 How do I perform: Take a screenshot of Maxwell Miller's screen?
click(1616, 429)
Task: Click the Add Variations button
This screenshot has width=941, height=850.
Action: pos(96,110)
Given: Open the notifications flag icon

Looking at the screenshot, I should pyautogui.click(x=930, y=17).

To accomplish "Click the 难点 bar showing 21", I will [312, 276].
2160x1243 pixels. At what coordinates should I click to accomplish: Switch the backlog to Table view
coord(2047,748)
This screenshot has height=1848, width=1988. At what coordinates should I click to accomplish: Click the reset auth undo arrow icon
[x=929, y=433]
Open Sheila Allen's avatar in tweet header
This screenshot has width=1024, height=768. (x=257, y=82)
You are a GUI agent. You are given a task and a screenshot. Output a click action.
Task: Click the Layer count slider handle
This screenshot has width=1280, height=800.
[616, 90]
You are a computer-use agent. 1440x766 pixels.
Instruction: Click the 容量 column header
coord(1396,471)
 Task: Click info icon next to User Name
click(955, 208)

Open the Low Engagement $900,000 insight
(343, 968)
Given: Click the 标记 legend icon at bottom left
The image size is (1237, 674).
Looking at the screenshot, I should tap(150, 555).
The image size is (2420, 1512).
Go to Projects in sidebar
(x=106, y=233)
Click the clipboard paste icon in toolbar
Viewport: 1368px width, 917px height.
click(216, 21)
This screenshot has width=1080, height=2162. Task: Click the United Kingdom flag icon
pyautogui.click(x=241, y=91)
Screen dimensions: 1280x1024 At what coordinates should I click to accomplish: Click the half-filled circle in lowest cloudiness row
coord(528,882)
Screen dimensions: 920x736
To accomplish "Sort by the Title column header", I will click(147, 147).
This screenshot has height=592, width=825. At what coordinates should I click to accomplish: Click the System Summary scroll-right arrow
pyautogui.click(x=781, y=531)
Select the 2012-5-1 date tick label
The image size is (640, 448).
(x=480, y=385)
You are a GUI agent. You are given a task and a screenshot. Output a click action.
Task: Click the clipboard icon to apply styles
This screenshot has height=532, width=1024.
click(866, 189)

* _Prompt_:
Starting at the line containing "Screen dimensions: 1280x1024" and ending at the last line of the records above, write those lines out again with the requests included. Add 77 to every coordinate in the answers.

* _Output for this exercise_:
Screen dimensions: 1280x1024 At what coordinates should I click to accomplish: Click the half-filled circle in lowest cloudiness row
coord(605,959)
Screen dimensions: 920x736
To accomplish "Sort by the Title column header", I will click(224, 224).
This screenshot has height=592, width=825. At what coordinates should I click to accomplish: Click the System Summary scroll-right arrow
pyautogui.click(x=858, y=608)
Select the 2012-5-1 date tick label
The image size is (640, 448).
(x=557, y=462)
You are a GUI agent. You are given a task and a screenshot. Output a click action.
Task: Click the clipboard icon to apply styles
This screenshot has height=532, width=1024.
click(943, 266)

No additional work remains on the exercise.